By Camille Paglia (2018)
I completely failed the first time, so I tried again on holiday to get through Provocations by Camille Paglia.
My conclusion: that I am done with Camille Paglia. Her contrarian shtick may have been refreshing fifteen years ago when she stayed closer to what she knows (broadly: classics and aesthetics), but her act has been stolen by the intellectually vacuous and it seems she’s keen to follow them.
It doesn’t help that this book is a patchwork of bits and pieces, nearly all of which have been published before, and quickly becomes a repetitive list of familiar tropes, to the extent you could almost plays a drinking game (mentions Robert Mapplethorpe’s cover of the Patti Smith album Horses – drink!).

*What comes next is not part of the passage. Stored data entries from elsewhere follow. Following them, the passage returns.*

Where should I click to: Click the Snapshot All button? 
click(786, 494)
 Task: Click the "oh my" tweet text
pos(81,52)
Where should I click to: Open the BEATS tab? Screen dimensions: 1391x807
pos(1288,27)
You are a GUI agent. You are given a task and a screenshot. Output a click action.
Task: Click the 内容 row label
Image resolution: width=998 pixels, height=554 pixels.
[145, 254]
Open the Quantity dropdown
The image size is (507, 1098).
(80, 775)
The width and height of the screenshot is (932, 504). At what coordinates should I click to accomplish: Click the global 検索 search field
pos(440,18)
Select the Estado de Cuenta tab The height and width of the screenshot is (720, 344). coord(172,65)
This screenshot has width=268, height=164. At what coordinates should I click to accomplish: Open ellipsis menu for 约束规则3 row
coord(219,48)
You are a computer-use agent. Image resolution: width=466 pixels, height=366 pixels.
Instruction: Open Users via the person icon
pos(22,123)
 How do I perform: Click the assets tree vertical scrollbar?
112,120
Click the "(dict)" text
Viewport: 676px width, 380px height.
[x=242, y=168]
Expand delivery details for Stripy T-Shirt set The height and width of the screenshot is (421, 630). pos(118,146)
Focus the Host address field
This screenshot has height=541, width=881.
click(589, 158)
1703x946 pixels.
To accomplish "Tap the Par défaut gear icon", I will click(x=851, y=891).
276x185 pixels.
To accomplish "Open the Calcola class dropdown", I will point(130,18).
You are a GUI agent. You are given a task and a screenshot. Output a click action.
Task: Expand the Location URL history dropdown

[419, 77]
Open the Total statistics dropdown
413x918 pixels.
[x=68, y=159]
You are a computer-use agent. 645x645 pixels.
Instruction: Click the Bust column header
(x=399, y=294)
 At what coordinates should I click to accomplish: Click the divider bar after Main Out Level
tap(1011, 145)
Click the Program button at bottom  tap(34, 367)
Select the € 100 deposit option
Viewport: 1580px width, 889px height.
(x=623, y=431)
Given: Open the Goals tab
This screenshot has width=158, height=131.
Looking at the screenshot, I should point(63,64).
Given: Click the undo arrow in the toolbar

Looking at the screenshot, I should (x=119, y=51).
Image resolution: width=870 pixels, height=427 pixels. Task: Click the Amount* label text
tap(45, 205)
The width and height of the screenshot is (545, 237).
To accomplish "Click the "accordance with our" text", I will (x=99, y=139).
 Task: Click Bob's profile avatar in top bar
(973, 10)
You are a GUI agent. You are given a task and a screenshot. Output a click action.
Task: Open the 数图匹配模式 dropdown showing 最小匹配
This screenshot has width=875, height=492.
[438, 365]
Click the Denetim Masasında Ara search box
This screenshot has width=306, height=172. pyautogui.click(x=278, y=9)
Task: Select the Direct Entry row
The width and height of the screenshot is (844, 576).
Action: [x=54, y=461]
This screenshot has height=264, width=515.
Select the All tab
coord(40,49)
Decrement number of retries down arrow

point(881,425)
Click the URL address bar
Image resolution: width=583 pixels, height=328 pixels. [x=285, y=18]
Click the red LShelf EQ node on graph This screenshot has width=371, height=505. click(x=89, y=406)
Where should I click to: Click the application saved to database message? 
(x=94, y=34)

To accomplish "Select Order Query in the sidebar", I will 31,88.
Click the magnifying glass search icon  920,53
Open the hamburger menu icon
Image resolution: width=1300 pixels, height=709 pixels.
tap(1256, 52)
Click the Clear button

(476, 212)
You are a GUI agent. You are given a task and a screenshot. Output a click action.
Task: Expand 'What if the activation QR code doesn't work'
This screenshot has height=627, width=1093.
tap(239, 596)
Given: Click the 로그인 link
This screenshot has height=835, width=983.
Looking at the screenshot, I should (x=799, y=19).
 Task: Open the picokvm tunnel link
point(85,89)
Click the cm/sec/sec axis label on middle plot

It seems to have been diminishing returns with Paglia since 2000 – I’m afraid I stopped reading when she claims that global warming isn’t real because, um, Al Gore is in psychological bad faith (or something).
Sexual Personae (her PhD thesis, now many decades old) is great, as is her book of poetry criticism (the hilariously-titled Break, Blow, Burn) – more “recently” Junk Bonds and Corporate Raiders, her criticism of academic careerism and specifically Foucault, it very funny. But the problems have clearly been there from the start โฆ it’s quite difficult to take even the earlier work entirely seriously now.